▶ SUPPLIED MATERIAL:
((

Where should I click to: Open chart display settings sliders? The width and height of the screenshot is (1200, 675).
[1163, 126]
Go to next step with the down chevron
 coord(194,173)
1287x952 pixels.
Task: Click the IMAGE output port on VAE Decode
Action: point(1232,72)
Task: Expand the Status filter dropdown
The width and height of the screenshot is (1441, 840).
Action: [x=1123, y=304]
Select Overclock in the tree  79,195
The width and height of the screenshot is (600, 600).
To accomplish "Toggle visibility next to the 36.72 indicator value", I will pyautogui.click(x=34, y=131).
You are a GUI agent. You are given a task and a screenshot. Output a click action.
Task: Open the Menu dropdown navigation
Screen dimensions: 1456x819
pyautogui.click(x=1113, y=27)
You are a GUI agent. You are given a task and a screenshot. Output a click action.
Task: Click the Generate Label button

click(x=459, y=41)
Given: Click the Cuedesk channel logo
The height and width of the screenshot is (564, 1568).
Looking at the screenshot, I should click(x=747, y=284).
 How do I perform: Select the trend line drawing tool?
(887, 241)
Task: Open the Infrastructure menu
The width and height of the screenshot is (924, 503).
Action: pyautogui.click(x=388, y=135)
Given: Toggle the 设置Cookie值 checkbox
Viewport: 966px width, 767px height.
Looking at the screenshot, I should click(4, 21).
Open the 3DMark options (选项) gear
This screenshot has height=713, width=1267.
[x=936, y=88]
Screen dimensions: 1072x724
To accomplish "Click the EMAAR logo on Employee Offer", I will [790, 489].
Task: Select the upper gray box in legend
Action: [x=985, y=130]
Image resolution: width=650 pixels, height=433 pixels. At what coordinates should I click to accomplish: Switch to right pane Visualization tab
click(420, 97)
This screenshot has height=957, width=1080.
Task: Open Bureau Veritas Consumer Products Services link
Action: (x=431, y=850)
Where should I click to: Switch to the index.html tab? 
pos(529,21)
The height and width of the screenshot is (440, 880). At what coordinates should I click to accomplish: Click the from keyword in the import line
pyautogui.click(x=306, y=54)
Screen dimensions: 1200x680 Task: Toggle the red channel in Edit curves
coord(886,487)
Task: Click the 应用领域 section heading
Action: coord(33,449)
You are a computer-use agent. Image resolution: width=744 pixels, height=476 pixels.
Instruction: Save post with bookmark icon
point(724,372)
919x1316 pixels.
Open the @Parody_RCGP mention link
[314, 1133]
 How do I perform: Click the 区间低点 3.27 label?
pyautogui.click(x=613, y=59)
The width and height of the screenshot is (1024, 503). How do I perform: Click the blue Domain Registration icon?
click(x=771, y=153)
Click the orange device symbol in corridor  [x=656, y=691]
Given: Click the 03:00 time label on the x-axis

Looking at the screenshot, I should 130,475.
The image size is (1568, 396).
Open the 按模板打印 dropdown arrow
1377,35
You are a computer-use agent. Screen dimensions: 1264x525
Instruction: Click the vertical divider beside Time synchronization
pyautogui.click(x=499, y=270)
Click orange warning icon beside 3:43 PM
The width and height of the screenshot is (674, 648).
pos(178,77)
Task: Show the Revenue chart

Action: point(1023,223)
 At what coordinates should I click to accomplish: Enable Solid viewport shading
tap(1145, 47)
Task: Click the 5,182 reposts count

))

▶ YOUR TASK: Can you rewrite all of the records above with "GUI agent" replaced by "desktop assistant" everywhere it appears and everything else left unchanged?

▶ EXERCISE RESULT:
Where should I click to: Open chart display settings sliders? The width and height of the screenshot is (1200, 675).
[1163, 126]
Go to next step with the down chevron
 coord(194,173)
1287x952 pixels.
Task: Click the IMAGE output port on VAE Decode
Action: point(1232,72)
Task: Expand the Status filter dropdown
The width and height of the screenshot is (1441, 840).
Action: [x=1123, y=304]
Select Overclock in the tree  79,195
The width and height of the screenshot is (600, 600).
To accomplish "Toggle visibility next to the 36.72 indicator value", I will pyautogui.click(x=34, y=131).
You are a desktop assistant. You are given a task and a screenshot. Output a click action.
Task: Open the Menu dropdown navigation
Screen dimensions: 1456x819
pyautogui.click(x=1113, y=27)
You are a desktop assistant. You are given a task and a screenshot. Output a click action.
Task: Click the Generate Label button

click(x=459, y=41)
Given: Click the Cuedesk channel logo
The height and width of the screenshot is (564, 1568).
Looking at the screenshot, I should click(x=747, y=284).
 How do I perform: Select the trend line drawing tool?
(887, 241)
Task: Open the Infrastructure menu
The width and height of the screenshot is (924, 503).
Action: pyautogui.click(x=388, y=135)
Given: Toggle the 设置Cookie值 checkbox
Viewport: 966px width, 767px height.
Looking at the screenshot, I should click(4, 21).
Open the 3DMark options (选项) gear
This screenshot has height=713, width=1267.
[x=936, y=88]
Screen dimensions: 1072x724
To accomplish "Click the EMAAR logo on Employee Offer", I will [790, 489].
Task: Select the upper gray box in legend
Action: [x=985, y=130]
Image resolution: width=650 pixels, height=433 pixels. At what coordinates should I click to accomplish: Switch to right pane Visualization tab
click(420, 97)
This screenshot has height=957, width=1080.
Task: Open Bureau Veritas Consumer Products Services link
Action: (x=431, y=850)
Where should I click to: Switch to the index.html tab? 
pos(529,21)
The height and width of the screenshot is (440, 880). At what coordinates should I click to accomplish: Click the from keyword in the import line
pyautogui.click(x=306, y=54)
Screen dimensions: 1200x680 Task: Toggle the red channel in Edit curves
coord(886,487)
Task: Click the 应用领域 section heading
Action: coord(33,449)
You are a computer-use agent. Image resolution: width=744 pixels, height=476 pixels.
Instruction: Save post with bookmark icon
point(724,372)
919x1316 pixels.
Open the @Parody_RCGP mention link
[314, 1133]
 How do I perform: Click the 区间低点 3.27 label?
pyautogui.click(x=613, y=59)
The width and height of the screenshot is (1024, 503). How do I perform: Click the blue Domain Registration icon?
click(x=771, y=153)
Click the orange device symbol in corridor  [x=656, y=691]
Given: Click the 03:00 time label on the x-axis

Looking at the screenshot, I should 130,475.
The image size is (1568, 396).
Open the 按模板打印 dropdown arrow
1377,35
You are a computer-use agent. Screen dimensions: 1264x525
Instruction: Click the vertical divider beside Time synchronization
pyautogui.click(x=499, y=270)
Click orange warning icon beside 3:43 PM
The width and height of the screenshot is (674, 648).
pos(178,77)
Task: Show the Revenue chart

Action: point(1023,223)
 At what coordinates should I click to accomplish: Enable Solid viewport shading
tap(1145, 47)
Task: Click the 5,182 reposts count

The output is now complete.